Wednesday 13 March 2013

"Vandross, Prince: they're saints to us." Inc. talk No World and stripping the blackness out of R&B

First published by Fact


Nearly two decades of musical training provided Californian duo inc. with a priceless sense of timing.

Armed with matching boyish visages and an acutely of-the-moment take on soft and soulful R&B, brothers Andrew and Daniel Aged found themselves on the sharp end of a trend with the release of their debut album, no world, on 4AD last month. 

But look past their well-timed entry into the divisive-but-blossoming genre of alt-R&B and you’ll find a pair of musicians who’ve been diligently putting in the hours since childhood, joining backing bands for enormo-stars like Pharrell, Elton John and Parliament and touring with personal heroes like Raphael Saadiq, all while barely out of their teens.

When they each tired of being “the only little white kid in the band”, the Ageds reconvened to form Teen Inc. (they soon dropped the inaccurate prefix), taking what they’d learned from the big boys to turn out the 3 EP in 2011, their own paean to funkified R&B and hyper-glossy New Jack Swing.

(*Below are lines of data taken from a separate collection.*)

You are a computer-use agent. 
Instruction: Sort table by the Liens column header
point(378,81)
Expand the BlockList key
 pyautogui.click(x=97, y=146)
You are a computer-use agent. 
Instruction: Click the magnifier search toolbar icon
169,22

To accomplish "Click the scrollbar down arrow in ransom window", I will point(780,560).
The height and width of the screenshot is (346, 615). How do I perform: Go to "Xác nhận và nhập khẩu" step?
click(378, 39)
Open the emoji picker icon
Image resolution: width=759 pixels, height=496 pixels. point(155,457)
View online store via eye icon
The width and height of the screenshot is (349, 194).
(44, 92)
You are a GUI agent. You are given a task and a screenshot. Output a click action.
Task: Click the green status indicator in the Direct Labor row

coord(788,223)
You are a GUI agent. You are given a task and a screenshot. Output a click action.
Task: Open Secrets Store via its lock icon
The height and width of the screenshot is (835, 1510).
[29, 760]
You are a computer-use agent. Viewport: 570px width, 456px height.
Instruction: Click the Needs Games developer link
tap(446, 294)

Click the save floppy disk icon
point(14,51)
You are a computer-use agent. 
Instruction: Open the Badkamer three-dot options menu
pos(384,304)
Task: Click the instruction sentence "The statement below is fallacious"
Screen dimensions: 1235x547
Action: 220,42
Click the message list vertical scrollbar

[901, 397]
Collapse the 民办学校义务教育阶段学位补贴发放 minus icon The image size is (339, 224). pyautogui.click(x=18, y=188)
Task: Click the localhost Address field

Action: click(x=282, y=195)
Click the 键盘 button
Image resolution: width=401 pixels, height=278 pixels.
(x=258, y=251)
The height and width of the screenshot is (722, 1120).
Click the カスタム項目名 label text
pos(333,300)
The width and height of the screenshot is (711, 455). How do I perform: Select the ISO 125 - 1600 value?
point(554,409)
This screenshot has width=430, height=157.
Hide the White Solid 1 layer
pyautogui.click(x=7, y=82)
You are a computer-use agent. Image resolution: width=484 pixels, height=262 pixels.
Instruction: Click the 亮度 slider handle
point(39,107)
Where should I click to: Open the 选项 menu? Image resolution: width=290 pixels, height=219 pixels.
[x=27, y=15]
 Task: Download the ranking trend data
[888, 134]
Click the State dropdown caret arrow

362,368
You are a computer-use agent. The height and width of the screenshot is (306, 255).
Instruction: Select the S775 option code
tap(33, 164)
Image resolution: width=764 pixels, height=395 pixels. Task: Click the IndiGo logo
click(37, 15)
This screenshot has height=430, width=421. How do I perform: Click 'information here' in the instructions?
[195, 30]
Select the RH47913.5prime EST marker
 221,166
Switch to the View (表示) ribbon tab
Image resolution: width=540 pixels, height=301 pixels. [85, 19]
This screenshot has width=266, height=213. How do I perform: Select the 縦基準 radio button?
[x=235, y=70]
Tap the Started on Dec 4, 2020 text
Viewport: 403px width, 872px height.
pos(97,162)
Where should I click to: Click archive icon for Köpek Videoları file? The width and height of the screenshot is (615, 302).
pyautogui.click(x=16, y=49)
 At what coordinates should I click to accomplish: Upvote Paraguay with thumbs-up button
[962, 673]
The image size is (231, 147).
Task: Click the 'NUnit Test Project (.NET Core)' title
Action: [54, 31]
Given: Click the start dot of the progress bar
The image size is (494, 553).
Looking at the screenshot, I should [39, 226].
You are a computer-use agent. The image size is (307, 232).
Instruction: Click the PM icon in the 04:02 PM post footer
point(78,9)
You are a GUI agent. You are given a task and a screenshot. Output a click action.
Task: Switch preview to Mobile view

Nearly two years later, the sound of inc. has matured dramatically. Melancholic yet warm, no world draws on the gloopiest of late night radio slow jams and the glistening post-coital heat of neo-soul (D’Angelo and Maxwell are both revered as demigods by the brothers), while the occasional flutter of double-time trap drums hints at a maelstrom of heartache lurking beneath Andrew’s buttery-smooth voice.

The result is an almost archetypal expression of – yes – alt-R&B, the genre the internet hates to love. But where their peers like How To Dress Well and The Weeknd use vocal gymnastics to lay their hearts bare, inc. keep their cards close to their chest, burying vocals deep in the mix and forging a sound that complements their label’s legacy of misty-eyed dreampop.